# Is there a formula that can be used to determine the number of iterations needed when using the Secant Method like there is for the bisection method?

The formula used to find the number of iterations needed to find a root of a function using the bisection method is this; $$|c_n-c|\le\frac{|b-a|}{2^n}.$$

Is there a formula that can be used to determine the number of iterations needed to find a root of a function using the Secant Method?

No, there is no guarantee of convergence, as there is for bisection. The secant method can:

• run into overflow (division by zero) if the secant is very close to horizontal
• diverge to infinity
• get stuck in infinite look
• get stuck in nearly-infinite loop, from which it will eventually converge to the root, but it will take very long time.

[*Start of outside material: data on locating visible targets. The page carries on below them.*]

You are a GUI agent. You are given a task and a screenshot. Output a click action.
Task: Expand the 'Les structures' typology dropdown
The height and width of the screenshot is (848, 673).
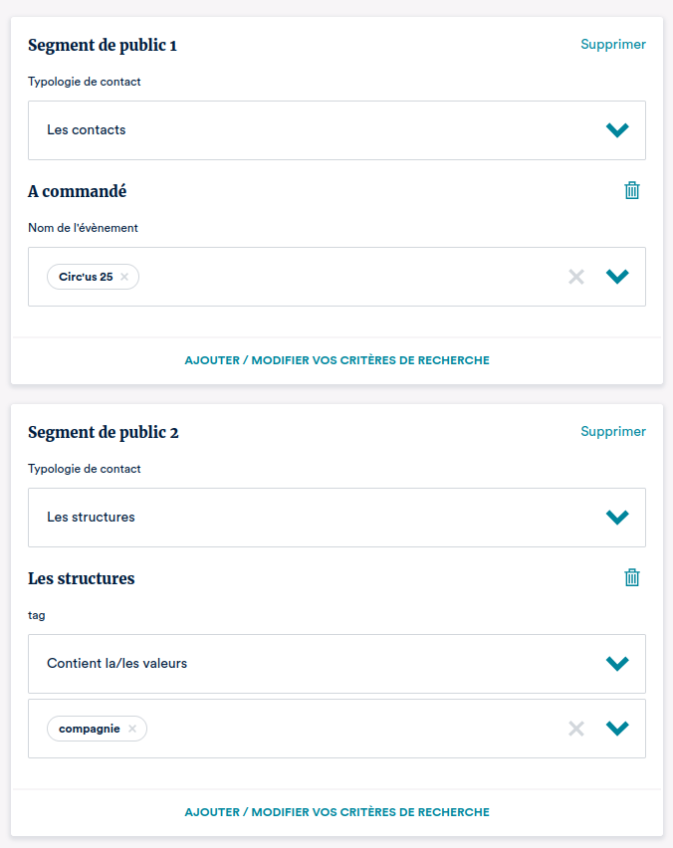pos(617,517)
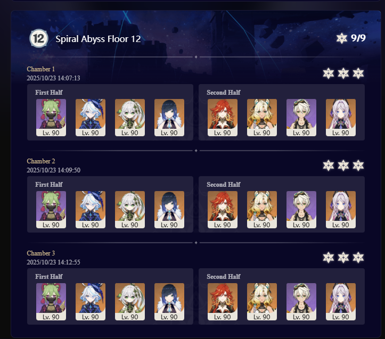The image size is (385, 339).
Task: Click Second Half heading in Chamber 1
Action: (224, 93)
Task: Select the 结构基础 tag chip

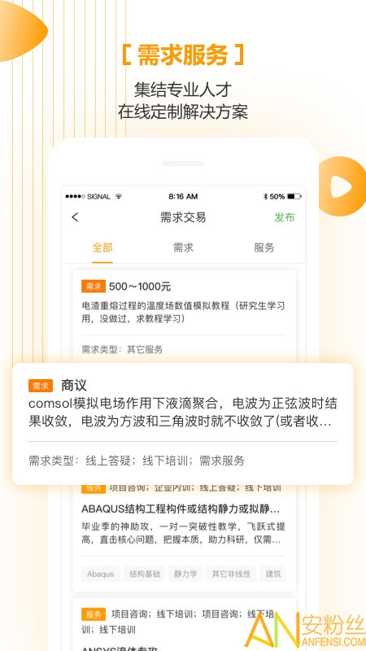Action: 144,575
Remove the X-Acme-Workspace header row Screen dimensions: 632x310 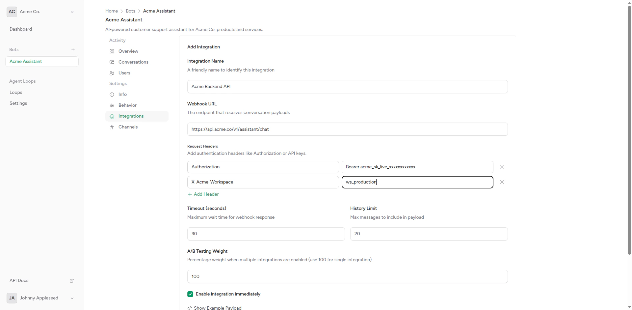point(502,182)
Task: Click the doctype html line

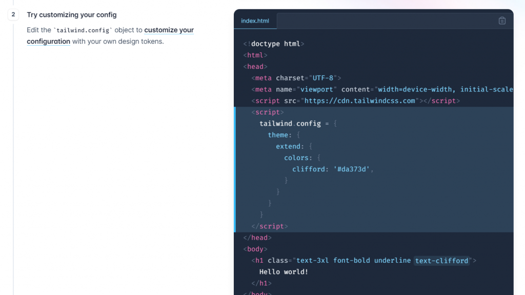Action: 274,44
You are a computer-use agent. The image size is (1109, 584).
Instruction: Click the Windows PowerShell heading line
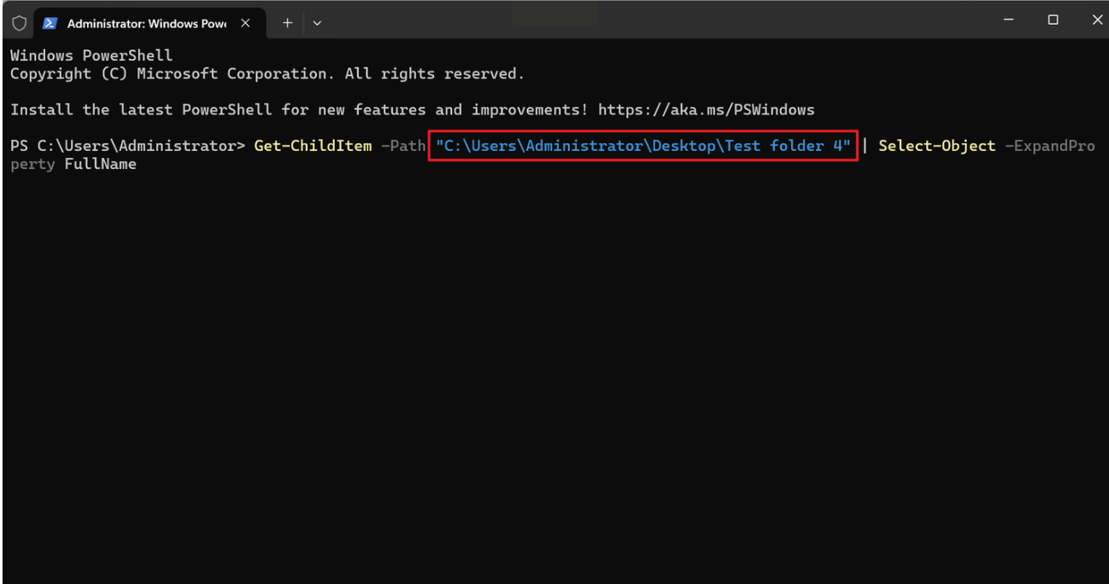[x=91, y=55]
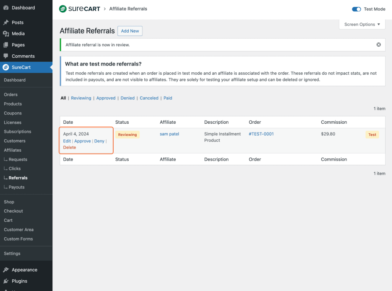Click the Posts pushpin icon

point(6,23)
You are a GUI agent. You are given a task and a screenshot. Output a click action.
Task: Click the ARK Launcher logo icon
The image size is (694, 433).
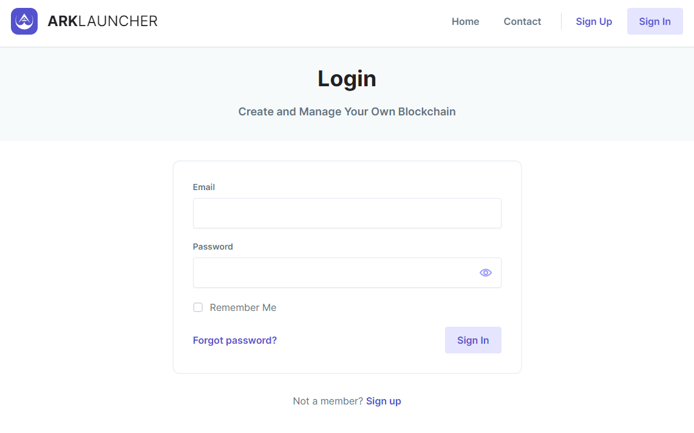(24, 21)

That's the tradeoff between speed and reliability. Under favorable conditions, the secant method converges faster than bisection: the error $E_n$ after $n$ steps behaves like $E_{n+1} \approx E_n^\varphi$ with $\varphi = (1+\sqrt{5})/2=1.612\dots$. In other words, the number of correct digits in the answer grows like the Fibonacci sequence with the secant method; while for the bisection method it grows linearly. However, the above is asymptotic error analysis in the vicinity of a root (which assumes the function is twice differentiable, with nonzero first derivative at the root). How long the method will take to get to this vicinity is anyone's guess.